REQUIRED TASK -> Continue the biography of the musician Egyptian Lover below, picking up right after its last sentence.

DOCUMENT SEGMENT ->
Gregory James Broussard (born August 31, 1963), better known by his stage name Egyptian Lover, is an American musician, vocalist, producer and DJ, and was a part of the L.A. dance music, electro, and rap scene in the early 1980s.

History 
The Egyptian Lover was born in Los Angeles, California, and started out there as a DJ with Uncle Jamm's Army, DJing dances as large as the L.A. Sports Arena with 10,000 people. He began recording around Los Angeles in 1982 as a member of the Radio Crew, as well as Uncle Jamm's Army. Members of Uncle Jamm's Army and the World Class Wreckin' Cru, including Dr. Dre, The Unknown DJ, Egyptian Lover, Ice-T and Kid Frost would later go on to help define the early West Coast Hip-Hop sound throughout the 1980s.

Most of the Egyptian Lover's successful recordings were 12" singles. "Egypt, Egypt" was one of the most popular, which was called part of the "b-boy canon." He eventually released some of the earliest rap LPs, but they were less popular commercially than his singles. On the strength of an alternate mix of his most popular single "Egypt, Egypt", 1984's On the Nile was moderately successful, reaching the Billboard Top 200. It was called "one of the first hip-hop records to come out of the left coast". He also collaborated with several other hip-hop and dance music artists. After a break in the early 1990s, Egyptian Lover returned in 1994 with Back from the Tomb, his first full-length album in over ten years.

The Egyptian Lover also established his own record company, Egyptian Empire Records, which included artists such as Rodney O & Joe Cooley, 2 O'Clock & Te & Joezee.

His 2015 release, 1984, continues his tradition of using all analog equipment, including the Roland TR-808, along with much of the same gear used on his recordings of the 1980s. The name "1984" refers to his earlier albums. The album was recorded at Skip Saylor, Encore Studios, and at RUSK Studios, the same studio where On The Nile was recorded in 1984. It is widely available on double gatefold LP, CD and cassette tape.

SUPPLIED ENTRIES ->
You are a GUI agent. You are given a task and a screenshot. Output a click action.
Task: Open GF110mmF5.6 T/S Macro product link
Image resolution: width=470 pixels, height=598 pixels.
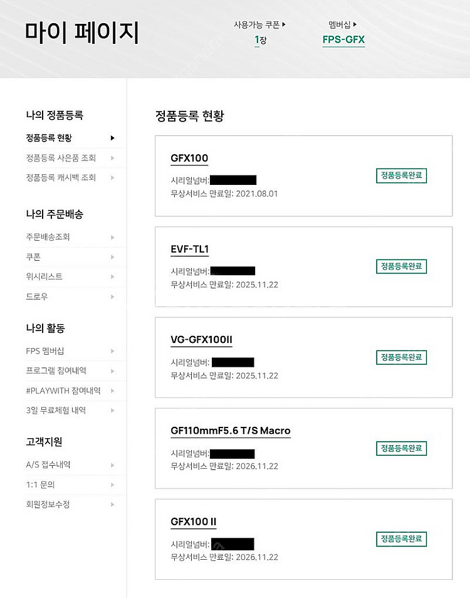coord(231,431)
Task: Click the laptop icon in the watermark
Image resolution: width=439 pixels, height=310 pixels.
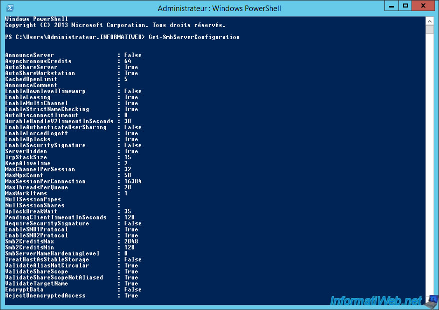Action: [x=430, y=300]
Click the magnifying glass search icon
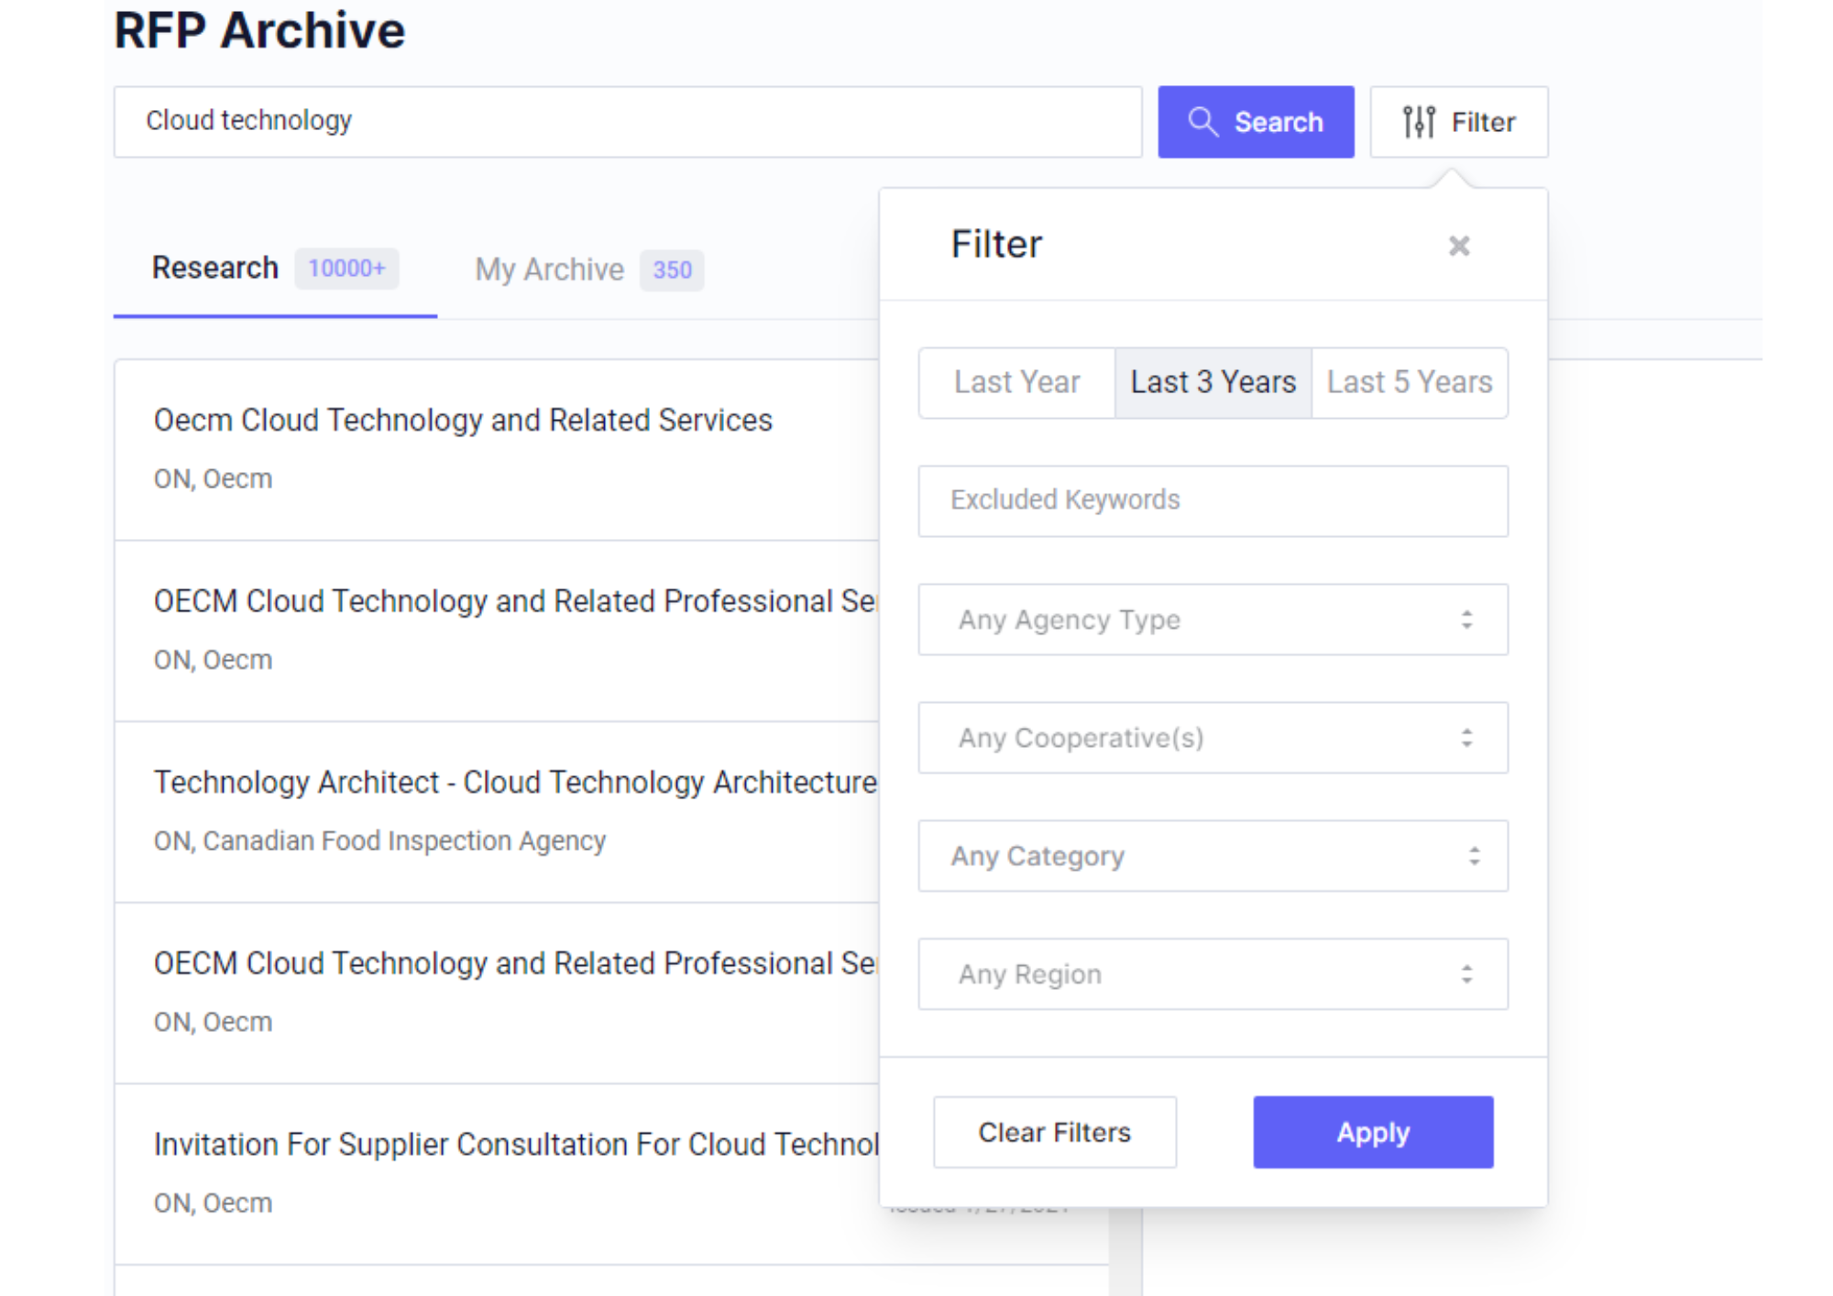1833x1296 pixels. tap(1202, 122)
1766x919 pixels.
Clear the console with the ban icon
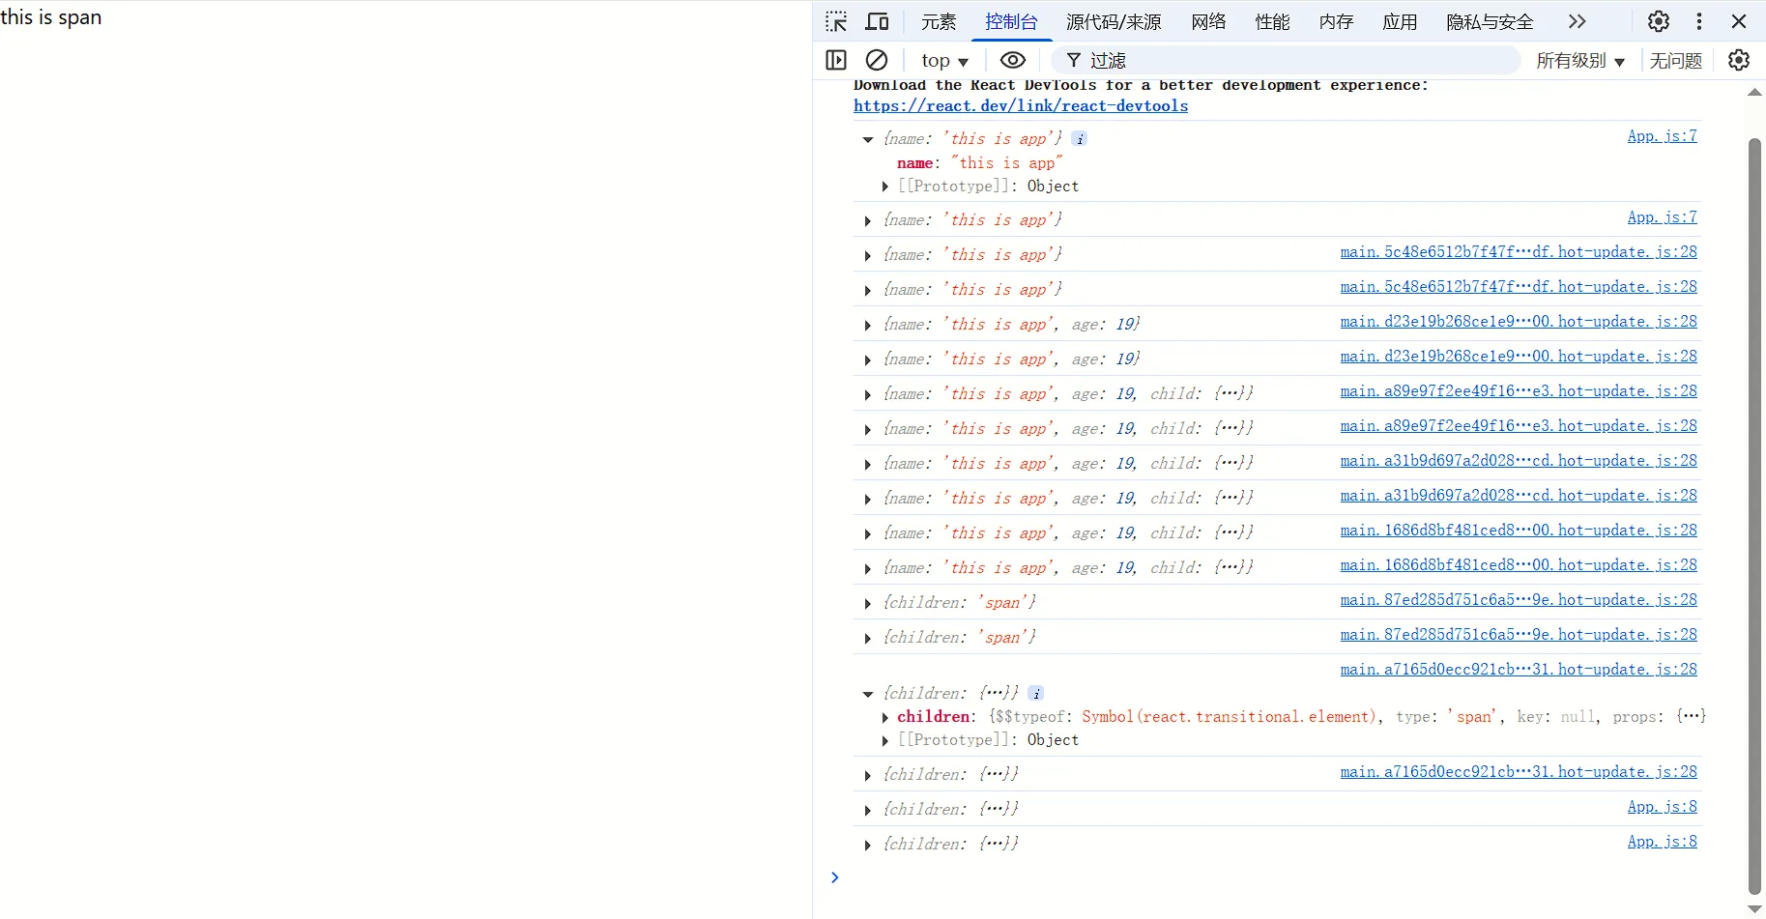pyautogui.click(x=877, y=60)
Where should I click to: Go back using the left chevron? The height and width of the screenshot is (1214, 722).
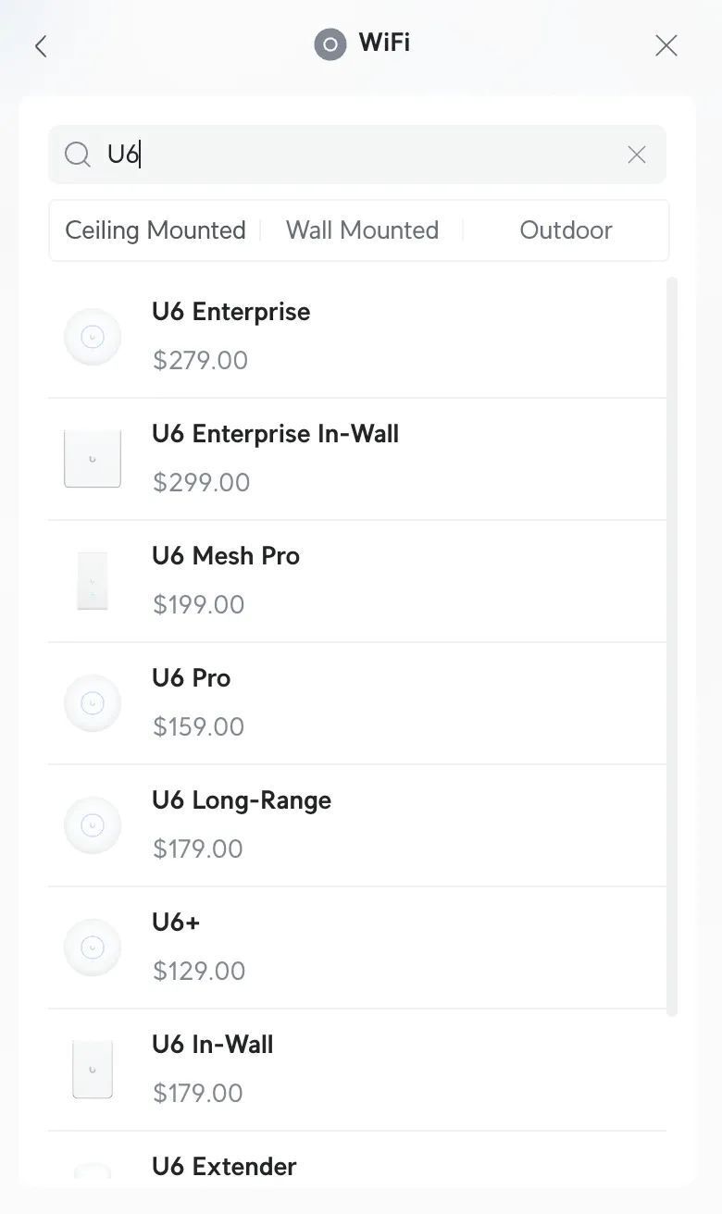[41, 46]
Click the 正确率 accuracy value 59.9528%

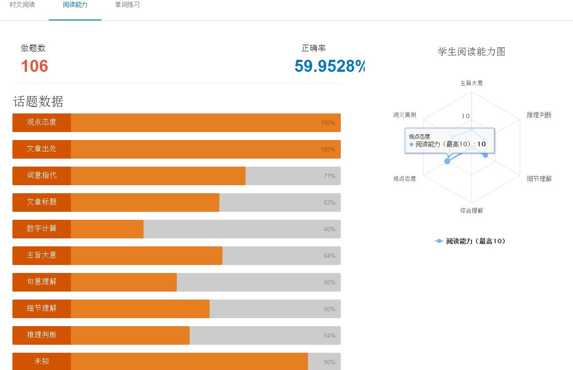click(x=329, y=66)
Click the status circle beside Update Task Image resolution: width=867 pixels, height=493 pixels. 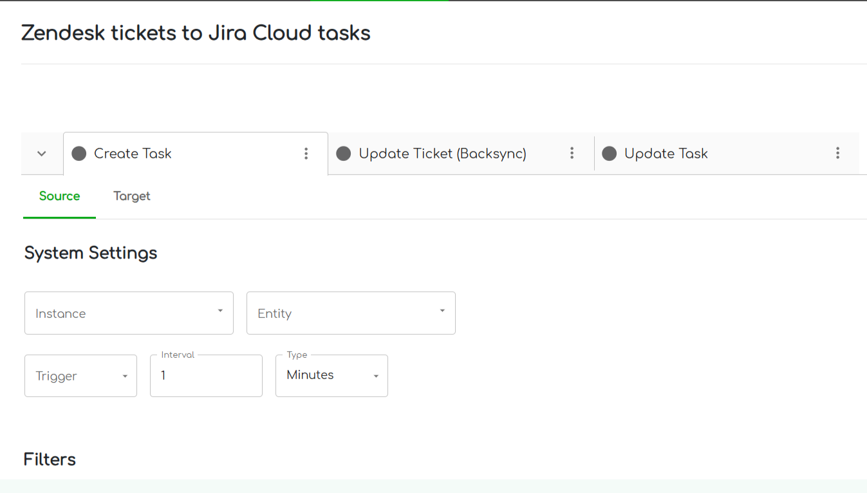pos(609,153)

WRITTEN REPLY ->
2000s 
 2005 – New single "Party", backed with "Dancefloor"
 February 2006 – Platinum Pyramids was released
 End of 2006 – Recorded "UFO" and "Futuristic" with Jamie Jupiter for Jupiter's new 12" single (never released)
 2007 – Remade "Modernaire" by Dez Dickerson (from the film Purple Rain) for the label Citinite
 2007 – Collaborated with Clone Machine and Egypt Ear Werk
 December 2008 – Released exclusive songs on iTunes: "Electro Pharaoh", "Freaky D.J.", and "Scandinavian Summer"
 2008 – Joined Who Cares on the song "They Killed the Radio"
 2008 – Worked with Jamie Jones on the song "Galactic Space Bar"
 2008 – Worked with M.I.A. on "Rock off Shake off" for new artist Rye Rye
 May 2009 – Collaborated with Debonaire on "Do U Wanna Get Down?" for a new Street Sounds compilation
 May 2009 – New video "Freaky D.J." with producer/director Victor Brooks a.k.a. Who007
 2009 – New album that included songs "Electro Pharaoh", "U.F.O.", "Freaky D.J.", "BellyDance", "Scandinavian Summer", and "Do U Wanna Get Down?"
 June 2009 – Remix of James Pants's Cosmic Rapp was released
 2011 – work on new album entitled 1984 begins
 2014 – Collaborated with Dye on the song "She's Bad"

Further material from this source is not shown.